Other than running into a shady two-legged, the bear is the most dangerous large animal in the backcountry. Given much-publicized attacks by grizzly bears in recent years, I thought I would focus on them. I spoke with wildlife educator and northern-skills expert David Cronenwett, who lives in the heart of bear country in Montana where his job regularly takes him within sight of these amazing creatures.
If you run into a grizzly and they are not aware of your presence, it's best to quietly leave the area. "If you bump into one that knows you are there, turn sideways slightly and avert your stare, since bears recognize a full-frontal gaze as a threat," Cronenwett says. "Talk to the animal in an unthreatening voice and pull your pepper spray from its holster.
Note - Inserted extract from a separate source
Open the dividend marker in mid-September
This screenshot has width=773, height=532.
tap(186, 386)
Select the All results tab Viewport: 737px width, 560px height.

Do not arm the can unless a charge is in progress.”
Cronenwett says that bears usually don't want to scrap. "It's a dangerous waste of energy, and most grizzlies do not recognize humans as prey. Sure there are exceptions, but most of the recent incidents have involved mothers with young and defensive actions.” The vast majority of the time, a grizzly will go the other way if given a chance.
His advice from many years on the trail: Keep your camp clean and bear box your food. Make noise when going around blind corners. Stay alert and know how to recognize bear sign (i.e. rub trees, scat, and tracks). Avoid camping near carcasses or trails (bears use them too). Make sure to carry pepper spray. "The effectiveness of pepper spray is undisputed," Cronenwett says. "Practice drawing and arming it regularly. This device isn't perfect, but it's far more effective and easier to use than firearms. Taking a snoutful of pepper spray is a powerful deterrant to a charge."